◆ WORK REQUIRED ◆
Your answer must consist of exactly the lines below, starting with the line with "This screenshot has height=608, width=643." and going on through the line with "Viewport: 982px width, 673px height.", and nothing else.

(INPUT)

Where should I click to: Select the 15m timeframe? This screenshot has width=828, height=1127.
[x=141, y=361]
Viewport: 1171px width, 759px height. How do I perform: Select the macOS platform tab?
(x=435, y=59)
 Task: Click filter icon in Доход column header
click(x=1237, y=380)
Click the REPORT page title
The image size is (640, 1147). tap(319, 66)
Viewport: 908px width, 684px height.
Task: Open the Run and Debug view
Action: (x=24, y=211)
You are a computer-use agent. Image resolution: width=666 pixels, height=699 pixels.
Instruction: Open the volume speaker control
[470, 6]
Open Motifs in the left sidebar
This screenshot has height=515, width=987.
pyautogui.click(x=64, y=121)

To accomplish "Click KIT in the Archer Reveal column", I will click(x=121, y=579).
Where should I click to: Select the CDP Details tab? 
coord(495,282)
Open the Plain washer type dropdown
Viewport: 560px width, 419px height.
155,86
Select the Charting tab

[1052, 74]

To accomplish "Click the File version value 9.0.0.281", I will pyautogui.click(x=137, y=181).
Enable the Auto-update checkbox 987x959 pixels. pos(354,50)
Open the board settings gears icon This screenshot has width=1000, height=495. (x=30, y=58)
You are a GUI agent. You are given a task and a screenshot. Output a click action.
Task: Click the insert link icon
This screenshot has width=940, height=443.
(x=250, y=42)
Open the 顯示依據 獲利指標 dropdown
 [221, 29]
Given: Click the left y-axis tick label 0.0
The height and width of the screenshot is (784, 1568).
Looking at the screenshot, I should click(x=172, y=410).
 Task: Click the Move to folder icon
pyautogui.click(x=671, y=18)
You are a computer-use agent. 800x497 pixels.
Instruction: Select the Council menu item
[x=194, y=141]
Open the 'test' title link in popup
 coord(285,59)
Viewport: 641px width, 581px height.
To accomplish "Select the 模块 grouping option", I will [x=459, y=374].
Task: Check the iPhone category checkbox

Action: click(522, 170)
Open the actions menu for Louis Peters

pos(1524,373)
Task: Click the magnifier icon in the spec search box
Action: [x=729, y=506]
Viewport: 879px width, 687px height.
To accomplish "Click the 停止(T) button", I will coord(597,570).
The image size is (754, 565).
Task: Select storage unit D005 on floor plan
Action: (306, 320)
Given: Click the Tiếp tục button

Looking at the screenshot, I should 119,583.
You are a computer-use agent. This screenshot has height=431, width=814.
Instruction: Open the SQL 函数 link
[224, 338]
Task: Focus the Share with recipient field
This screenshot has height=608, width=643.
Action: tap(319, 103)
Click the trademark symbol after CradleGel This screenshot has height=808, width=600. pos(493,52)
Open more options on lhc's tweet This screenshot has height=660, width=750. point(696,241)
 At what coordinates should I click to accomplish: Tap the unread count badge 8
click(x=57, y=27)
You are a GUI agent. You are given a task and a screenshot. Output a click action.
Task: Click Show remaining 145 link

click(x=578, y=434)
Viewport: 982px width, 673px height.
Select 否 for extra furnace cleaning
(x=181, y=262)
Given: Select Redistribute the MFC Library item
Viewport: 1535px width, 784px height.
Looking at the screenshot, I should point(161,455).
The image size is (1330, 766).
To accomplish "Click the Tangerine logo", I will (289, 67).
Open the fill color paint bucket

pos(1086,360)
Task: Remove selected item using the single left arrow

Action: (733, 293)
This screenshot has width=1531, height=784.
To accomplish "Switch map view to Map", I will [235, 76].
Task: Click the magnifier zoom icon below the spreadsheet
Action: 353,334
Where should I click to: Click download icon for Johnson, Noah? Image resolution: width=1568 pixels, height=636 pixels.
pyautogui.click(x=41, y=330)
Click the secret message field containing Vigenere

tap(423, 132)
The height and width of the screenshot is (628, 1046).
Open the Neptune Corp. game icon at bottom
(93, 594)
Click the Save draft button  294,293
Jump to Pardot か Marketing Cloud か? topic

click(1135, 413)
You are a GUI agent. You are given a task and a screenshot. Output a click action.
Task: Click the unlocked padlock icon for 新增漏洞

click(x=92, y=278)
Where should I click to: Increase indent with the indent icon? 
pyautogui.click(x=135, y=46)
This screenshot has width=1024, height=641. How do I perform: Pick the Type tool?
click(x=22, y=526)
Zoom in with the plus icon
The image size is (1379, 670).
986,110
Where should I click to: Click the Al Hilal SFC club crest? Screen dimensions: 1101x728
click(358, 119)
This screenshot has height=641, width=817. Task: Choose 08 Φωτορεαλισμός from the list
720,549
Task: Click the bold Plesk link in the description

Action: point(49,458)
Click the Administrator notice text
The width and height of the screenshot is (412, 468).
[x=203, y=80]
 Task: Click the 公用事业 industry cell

(End INPUT)

◆ TASK OUTPUT ◆
This screenshot has height=608, width=643.
Action: tap(319, 103)
Click the trademark symbol after CradleGel This screenshot has height=808, width=600. pos(493,52)
Open more options on lhc's tweet This screenshot has height=660, width=750. point(696,241)
 At what coordinates should I click to accomplish: Tap the unread count badge 8
click(x=57, y=27)
You are a GUI agent. You are given a task and a screenshot. Output a click action.
Task: Click Show remaining 145 link

click(x=578, y=434)
Viewport: 982px width, 673px height.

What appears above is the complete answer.